— Aim of the exercise —
Go through the entries below and collect each line with the string "blue" in it.

— Study material —
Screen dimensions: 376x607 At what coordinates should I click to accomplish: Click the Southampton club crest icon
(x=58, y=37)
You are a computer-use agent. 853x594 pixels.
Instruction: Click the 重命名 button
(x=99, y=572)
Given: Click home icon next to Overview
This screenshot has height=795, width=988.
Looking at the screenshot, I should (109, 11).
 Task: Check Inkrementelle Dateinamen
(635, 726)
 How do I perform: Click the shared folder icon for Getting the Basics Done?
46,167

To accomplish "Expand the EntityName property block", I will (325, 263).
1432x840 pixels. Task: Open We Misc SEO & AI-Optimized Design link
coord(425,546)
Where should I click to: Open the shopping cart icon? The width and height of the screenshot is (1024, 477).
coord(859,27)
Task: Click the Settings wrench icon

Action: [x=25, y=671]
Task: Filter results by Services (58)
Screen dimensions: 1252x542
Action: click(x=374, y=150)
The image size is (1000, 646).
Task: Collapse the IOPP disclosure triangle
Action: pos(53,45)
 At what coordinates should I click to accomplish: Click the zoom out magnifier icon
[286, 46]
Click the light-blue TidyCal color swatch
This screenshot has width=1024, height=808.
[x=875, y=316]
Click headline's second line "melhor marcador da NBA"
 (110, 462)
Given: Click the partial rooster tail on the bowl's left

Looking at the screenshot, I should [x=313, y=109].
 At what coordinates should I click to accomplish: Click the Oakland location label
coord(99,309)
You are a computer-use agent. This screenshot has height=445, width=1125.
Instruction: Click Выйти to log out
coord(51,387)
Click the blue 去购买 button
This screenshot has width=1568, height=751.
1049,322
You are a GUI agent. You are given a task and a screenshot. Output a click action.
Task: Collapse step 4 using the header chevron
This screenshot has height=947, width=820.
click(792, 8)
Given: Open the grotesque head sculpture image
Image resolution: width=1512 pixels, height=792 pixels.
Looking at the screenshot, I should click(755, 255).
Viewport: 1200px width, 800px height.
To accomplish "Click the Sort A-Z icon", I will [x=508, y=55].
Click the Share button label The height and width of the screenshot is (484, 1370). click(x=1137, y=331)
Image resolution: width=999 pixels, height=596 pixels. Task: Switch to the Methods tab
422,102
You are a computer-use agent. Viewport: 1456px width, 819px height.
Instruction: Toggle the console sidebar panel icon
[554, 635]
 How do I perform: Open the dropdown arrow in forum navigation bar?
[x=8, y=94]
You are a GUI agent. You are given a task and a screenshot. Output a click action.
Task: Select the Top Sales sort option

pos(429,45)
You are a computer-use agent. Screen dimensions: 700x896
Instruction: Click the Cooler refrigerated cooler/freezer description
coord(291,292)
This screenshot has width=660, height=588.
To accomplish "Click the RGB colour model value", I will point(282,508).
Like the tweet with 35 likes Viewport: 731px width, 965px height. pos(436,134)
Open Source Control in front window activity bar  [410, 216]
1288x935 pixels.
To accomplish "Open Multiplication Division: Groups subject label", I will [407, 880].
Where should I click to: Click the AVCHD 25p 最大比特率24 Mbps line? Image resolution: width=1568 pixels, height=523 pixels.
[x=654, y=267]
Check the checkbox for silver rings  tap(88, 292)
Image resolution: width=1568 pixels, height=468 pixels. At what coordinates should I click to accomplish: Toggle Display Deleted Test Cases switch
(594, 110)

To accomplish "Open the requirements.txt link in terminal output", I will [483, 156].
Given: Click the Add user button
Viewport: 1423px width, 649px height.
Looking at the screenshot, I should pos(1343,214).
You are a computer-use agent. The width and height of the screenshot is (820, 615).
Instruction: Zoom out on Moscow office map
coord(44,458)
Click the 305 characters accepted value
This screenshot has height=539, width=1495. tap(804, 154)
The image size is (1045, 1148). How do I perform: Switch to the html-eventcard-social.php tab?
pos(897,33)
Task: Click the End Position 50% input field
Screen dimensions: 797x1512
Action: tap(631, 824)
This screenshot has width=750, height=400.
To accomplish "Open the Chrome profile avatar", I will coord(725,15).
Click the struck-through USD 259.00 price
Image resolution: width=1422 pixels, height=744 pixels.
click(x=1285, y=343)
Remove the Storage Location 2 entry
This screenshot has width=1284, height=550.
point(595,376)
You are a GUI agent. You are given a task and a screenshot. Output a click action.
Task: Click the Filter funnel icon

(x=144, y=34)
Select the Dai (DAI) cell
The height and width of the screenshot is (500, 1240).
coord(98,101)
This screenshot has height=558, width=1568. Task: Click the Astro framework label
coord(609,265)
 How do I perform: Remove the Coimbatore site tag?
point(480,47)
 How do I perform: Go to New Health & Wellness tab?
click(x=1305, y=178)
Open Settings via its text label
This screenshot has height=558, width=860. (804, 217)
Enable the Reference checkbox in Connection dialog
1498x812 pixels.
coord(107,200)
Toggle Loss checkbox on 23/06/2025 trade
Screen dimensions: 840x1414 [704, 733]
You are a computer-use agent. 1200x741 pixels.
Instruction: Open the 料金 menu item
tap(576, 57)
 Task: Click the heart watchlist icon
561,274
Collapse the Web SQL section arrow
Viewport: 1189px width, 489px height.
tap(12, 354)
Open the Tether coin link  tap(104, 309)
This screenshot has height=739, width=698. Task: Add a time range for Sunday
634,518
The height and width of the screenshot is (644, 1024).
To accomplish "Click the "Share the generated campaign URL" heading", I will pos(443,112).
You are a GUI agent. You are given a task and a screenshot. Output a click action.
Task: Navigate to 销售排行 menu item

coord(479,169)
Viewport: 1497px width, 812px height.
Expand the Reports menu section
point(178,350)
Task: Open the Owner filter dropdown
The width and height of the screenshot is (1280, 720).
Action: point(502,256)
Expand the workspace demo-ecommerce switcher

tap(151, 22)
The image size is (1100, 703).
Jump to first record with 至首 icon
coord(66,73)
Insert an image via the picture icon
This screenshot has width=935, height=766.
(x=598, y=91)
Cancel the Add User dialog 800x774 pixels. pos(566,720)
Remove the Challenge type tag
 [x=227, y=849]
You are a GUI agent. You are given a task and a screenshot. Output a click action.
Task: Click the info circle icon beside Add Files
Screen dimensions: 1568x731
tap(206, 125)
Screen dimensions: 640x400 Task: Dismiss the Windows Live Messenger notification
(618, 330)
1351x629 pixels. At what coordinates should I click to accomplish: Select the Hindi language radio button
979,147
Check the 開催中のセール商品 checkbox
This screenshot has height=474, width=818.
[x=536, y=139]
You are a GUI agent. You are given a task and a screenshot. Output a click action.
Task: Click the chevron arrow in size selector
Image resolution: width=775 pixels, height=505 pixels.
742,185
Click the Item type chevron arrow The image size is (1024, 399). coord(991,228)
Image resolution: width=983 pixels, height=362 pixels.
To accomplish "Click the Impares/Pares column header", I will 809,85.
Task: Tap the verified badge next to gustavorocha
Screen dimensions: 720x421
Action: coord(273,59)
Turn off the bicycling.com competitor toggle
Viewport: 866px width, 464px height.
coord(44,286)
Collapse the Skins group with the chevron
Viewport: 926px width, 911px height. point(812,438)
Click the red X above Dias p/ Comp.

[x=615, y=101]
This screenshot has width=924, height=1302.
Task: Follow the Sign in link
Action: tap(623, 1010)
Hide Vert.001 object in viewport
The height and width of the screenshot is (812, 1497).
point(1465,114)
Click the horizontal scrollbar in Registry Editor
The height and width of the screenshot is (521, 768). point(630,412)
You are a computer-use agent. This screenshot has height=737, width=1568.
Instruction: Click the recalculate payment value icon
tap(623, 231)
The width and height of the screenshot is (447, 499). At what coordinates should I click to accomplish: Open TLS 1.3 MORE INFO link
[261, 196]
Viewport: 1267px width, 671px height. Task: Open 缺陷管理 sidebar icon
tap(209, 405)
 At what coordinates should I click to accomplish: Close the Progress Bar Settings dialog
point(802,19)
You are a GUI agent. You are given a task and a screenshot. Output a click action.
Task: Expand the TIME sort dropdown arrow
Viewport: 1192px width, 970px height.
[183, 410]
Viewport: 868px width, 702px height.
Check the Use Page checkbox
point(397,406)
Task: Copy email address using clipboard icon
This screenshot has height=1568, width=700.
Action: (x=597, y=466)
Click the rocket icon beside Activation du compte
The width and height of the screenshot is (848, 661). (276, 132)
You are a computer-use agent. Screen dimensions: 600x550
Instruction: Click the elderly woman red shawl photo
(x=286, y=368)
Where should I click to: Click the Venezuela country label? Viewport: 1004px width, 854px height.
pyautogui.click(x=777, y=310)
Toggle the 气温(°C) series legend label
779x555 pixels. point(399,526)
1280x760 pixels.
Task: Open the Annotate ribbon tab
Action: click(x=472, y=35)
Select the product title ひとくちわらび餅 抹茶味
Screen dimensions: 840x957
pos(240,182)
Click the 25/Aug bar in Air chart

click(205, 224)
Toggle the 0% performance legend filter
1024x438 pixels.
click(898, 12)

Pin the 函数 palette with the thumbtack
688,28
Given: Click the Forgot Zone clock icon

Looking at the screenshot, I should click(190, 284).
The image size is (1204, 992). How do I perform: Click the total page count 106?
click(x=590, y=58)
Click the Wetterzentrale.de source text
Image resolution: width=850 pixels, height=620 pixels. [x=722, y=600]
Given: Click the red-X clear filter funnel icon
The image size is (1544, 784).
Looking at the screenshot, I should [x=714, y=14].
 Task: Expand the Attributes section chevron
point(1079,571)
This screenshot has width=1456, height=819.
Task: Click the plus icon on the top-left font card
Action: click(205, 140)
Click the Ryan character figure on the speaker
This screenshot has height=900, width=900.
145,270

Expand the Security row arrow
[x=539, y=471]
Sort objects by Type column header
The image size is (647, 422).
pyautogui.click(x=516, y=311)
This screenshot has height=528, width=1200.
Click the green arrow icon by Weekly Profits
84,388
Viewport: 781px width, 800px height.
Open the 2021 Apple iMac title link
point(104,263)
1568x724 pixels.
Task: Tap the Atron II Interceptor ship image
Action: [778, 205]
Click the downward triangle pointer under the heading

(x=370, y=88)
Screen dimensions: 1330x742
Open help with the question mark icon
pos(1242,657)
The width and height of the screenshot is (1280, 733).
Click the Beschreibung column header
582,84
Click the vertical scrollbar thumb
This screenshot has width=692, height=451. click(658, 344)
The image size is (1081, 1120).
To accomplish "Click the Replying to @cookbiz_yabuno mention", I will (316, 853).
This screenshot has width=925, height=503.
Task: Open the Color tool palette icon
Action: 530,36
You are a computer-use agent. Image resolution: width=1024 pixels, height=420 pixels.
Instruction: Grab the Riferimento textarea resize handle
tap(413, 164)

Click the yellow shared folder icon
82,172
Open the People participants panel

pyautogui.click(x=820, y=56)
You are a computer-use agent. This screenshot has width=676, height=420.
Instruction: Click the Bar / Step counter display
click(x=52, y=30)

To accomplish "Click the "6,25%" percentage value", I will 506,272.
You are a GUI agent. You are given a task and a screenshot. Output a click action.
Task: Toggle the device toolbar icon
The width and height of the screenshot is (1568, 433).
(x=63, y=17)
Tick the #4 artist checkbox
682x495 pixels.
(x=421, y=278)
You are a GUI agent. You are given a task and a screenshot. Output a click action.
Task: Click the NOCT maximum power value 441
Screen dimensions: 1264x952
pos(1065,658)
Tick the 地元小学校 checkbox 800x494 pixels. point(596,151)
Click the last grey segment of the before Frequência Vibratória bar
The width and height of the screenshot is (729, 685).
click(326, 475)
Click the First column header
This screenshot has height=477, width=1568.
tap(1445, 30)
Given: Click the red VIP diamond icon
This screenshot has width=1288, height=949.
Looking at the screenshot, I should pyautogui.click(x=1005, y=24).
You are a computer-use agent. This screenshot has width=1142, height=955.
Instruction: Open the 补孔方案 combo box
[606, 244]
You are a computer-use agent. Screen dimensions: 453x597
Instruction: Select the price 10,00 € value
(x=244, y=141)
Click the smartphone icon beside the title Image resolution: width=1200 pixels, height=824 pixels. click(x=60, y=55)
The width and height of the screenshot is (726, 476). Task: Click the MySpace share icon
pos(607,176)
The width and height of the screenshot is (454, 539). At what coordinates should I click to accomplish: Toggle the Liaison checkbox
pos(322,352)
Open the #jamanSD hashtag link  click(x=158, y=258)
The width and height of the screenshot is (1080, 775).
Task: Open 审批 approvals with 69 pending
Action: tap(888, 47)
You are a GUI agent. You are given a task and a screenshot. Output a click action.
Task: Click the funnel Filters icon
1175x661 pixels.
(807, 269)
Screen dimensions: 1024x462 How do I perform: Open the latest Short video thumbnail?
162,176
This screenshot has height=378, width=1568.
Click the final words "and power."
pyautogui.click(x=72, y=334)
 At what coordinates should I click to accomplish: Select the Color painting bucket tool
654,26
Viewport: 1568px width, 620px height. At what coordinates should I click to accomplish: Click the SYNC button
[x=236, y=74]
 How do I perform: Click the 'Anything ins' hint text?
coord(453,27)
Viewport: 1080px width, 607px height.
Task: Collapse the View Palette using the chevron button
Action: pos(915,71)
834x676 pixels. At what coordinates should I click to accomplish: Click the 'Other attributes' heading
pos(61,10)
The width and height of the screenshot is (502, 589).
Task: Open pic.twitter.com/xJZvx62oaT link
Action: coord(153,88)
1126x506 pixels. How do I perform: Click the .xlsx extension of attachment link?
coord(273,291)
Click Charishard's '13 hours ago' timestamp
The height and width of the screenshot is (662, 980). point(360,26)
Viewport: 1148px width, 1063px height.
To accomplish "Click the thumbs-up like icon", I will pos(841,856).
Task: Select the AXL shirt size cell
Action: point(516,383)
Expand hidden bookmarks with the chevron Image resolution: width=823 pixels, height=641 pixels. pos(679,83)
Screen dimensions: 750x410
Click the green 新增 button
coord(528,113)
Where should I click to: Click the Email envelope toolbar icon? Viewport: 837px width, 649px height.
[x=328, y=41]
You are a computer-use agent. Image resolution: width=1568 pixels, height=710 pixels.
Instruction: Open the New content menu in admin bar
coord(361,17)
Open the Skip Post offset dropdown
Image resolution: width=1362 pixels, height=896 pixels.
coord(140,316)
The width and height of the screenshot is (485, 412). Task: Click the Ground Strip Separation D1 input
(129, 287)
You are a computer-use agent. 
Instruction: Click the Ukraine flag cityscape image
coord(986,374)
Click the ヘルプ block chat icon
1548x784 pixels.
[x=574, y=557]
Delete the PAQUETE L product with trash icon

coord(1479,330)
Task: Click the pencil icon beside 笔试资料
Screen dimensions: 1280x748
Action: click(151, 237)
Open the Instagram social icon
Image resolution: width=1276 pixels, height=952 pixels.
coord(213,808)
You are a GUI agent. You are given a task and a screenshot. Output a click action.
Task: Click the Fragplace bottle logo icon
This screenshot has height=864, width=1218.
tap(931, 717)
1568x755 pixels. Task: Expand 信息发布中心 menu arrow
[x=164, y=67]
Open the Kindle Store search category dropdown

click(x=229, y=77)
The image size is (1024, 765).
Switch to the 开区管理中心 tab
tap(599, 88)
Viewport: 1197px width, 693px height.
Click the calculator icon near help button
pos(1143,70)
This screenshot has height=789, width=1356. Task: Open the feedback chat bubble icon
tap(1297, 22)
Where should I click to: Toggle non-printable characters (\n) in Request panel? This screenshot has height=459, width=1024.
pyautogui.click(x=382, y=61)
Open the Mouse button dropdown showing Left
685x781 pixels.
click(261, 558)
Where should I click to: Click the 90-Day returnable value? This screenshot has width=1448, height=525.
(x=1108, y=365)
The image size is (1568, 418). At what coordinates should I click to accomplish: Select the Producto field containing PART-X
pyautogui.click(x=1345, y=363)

— Exercise output —
Click the light-blue TidyCal color swatch
Click the blue 去购买 button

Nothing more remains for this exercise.